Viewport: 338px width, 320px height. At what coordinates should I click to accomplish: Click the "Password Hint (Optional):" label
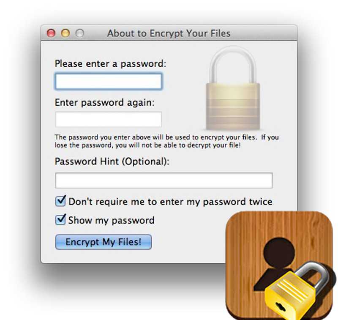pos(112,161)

━━━━━━━━━━━━━━━━

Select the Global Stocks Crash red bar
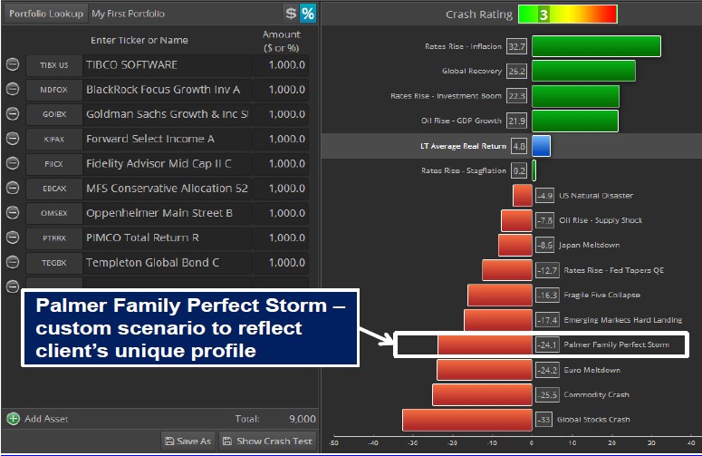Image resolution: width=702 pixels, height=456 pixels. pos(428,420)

━━━━━━━━━━━━━━━━

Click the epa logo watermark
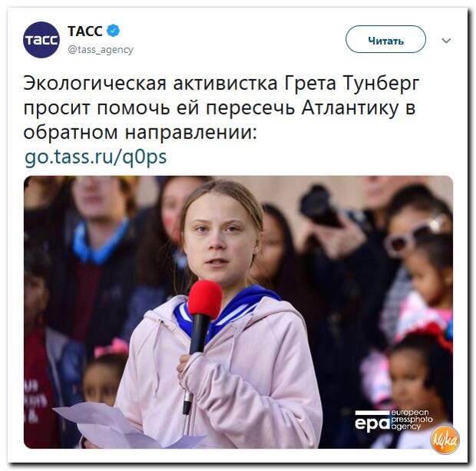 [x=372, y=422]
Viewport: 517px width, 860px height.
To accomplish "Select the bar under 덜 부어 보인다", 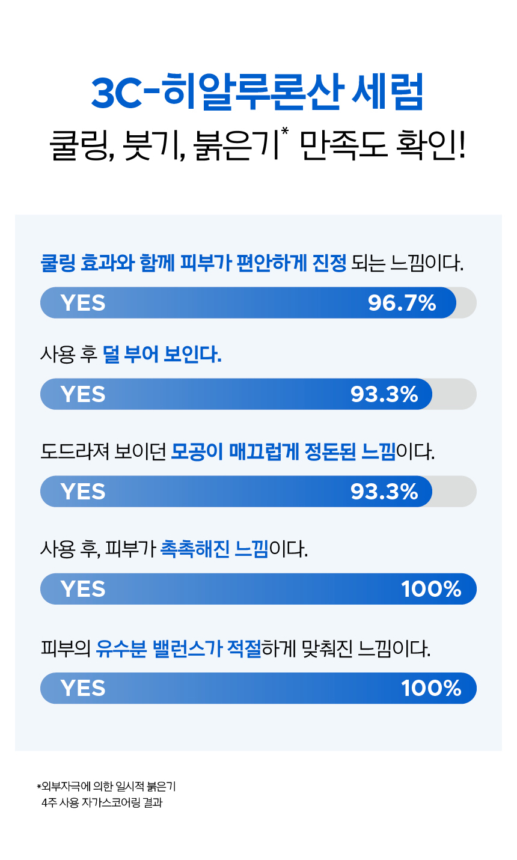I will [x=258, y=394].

━━━━━━━━━━━━━━━━

* Directions:
Rewrite the items starting with the line with "Viewport: 338px width, 320px" and going on through the line with "pos(112,161)", keeping the requests and leaving the pictures out. In the answers, multiply each coordinate by 1.9 and round to a whole number, with halves rounding up.

* Exercise output:
Viewport: 338px width, 320px height. At what coordinates should I click to accomplish: Click the "Password Hint (Optional):" label
pos(213,306)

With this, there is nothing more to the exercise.